● **Work item**: In the listing below, find the line holding "This screenshot has width=1372, height=874." and the line holding "Task: Click the Share dashboard icon". Write out those two lines and all lines between, exactly, and nothing more.

=== Begin Enclosure ===

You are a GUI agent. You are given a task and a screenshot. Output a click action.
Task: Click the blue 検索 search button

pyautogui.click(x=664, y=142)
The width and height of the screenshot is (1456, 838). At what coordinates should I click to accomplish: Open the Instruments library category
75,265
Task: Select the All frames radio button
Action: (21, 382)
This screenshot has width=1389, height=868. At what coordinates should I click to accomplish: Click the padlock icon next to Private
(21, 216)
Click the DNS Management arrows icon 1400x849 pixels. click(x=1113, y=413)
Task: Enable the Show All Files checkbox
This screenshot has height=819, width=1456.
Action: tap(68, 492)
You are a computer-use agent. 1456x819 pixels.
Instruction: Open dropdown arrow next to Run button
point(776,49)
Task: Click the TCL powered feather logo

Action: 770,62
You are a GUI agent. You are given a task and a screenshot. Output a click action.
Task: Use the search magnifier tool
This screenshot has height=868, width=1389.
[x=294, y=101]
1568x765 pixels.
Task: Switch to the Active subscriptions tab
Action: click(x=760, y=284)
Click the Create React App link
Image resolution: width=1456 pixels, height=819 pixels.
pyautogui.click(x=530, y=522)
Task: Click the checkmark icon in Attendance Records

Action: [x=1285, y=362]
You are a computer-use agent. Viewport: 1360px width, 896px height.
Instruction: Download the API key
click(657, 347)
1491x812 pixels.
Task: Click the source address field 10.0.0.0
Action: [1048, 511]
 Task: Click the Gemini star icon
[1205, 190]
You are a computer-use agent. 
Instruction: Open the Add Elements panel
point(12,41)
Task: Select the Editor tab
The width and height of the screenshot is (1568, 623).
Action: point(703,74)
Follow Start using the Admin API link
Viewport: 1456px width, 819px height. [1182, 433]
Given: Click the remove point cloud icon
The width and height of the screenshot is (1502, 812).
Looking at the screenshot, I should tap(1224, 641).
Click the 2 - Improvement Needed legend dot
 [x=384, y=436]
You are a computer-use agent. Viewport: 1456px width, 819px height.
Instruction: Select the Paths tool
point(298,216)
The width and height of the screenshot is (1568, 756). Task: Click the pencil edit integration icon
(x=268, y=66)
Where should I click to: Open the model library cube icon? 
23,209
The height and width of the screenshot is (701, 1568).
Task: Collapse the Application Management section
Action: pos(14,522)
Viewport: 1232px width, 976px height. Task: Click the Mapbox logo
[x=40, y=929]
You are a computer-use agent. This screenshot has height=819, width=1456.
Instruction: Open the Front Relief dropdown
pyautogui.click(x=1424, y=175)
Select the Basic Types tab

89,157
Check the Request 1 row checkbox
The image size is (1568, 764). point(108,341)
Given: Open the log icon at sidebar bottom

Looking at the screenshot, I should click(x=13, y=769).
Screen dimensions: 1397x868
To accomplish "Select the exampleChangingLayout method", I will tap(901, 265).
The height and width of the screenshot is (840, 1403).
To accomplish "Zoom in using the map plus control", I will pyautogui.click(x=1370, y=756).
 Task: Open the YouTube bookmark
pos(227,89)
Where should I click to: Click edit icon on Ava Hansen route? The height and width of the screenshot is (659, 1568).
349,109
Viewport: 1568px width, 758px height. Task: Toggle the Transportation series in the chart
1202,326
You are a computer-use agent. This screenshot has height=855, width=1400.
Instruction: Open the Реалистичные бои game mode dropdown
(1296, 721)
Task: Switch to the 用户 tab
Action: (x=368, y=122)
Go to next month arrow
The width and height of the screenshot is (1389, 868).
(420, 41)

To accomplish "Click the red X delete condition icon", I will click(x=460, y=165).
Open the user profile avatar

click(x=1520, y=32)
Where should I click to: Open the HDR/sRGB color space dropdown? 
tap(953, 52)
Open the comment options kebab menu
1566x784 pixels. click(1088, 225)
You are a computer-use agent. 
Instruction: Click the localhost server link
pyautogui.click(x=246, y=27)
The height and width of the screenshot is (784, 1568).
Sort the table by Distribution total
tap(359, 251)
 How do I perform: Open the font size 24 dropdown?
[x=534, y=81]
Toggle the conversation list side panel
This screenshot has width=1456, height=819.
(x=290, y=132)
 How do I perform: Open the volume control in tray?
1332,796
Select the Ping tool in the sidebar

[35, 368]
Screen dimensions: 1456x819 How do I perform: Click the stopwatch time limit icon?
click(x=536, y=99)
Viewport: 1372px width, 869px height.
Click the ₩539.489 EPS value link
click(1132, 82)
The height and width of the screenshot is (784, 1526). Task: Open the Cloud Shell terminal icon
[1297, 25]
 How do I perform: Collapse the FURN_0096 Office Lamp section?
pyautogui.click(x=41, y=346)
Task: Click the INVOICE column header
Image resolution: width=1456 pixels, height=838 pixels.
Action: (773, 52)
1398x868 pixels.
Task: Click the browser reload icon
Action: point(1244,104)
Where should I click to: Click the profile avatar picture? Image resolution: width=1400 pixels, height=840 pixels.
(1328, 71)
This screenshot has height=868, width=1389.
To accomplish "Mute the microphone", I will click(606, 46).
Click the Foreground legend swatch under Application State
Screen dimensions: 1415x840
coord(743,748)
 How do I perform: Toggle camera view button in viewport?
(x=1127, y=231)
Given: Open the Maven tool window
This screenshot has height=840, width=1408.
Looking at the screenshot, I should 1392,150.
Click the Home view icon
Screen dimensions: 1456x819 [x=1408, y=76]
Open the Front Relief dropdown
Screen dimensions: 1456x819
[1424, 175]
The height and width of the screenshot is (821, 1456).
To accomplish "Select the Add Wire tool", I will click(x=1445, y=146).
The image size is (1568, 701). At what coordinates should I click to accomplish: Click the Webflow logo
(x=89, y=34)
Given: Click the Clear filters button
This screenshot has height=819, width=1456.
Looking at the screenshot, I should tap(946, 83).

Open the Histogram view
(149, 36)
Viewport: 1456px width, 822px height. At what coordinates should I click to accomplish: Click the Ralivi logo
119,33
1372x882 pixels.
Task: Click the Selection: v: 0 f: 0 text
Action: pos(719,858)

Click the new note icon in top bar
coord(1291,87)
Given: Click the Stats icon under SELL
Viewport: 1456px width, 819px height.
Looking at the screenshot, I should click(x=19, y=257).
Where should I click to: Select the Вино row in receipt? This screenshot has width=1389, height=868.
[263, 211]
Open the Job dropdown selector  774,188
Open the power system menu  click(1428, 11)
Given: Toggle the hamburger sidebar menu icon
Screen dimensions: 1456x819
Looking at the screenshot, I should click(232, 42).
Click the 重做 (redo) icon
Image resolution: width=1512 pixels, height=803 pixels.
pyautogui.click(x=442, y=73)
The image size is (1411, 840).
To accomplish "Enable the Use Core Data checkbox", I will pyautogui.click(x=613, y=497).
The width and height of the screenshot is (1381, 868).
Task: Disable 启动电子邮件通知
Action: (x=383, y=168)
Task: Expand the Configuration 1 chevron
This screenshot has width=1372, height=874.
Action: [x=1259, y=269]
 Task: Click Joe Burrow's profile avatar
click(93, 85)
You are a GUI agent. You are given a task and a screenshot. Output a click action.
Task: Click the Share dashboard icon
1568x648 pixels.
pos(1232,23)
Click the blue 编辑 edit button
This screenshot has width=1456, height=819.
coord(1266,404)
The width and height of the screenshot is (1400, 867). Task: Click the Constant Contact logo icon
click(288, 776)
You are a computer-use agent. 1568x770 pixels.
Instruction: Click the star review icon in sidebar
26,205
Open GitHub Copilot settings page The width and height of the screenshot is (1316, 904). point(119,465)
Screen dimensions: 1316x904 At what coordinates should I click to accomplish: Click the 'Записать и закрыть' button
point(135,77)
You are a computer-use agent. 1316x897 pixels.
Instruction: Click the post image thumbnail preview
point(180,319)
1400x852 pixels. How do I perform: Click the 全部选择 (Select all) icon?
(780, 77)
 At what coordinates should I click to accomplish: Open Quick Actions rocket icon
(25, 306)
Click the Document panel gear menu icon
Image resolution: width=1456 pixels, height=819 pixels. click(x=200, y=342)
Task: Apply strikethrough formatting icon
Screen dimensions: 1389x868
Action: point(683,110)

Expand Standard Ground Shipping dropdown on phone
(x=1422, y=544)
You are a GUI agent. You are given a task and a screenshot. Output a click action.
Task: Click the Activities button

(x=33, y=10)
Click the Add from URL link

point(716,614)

=== End Enclosure ===

● **Exercise response**:
This screenshot has width=1372, height=874.
Action: [x=1259, y=269]
 Task: Click Joe Burrow's profile avatar
click(93, 85)
You are a GUI agent. You are given a task and a screenshot. Output a click action.
Task: Click the Share dashboard icon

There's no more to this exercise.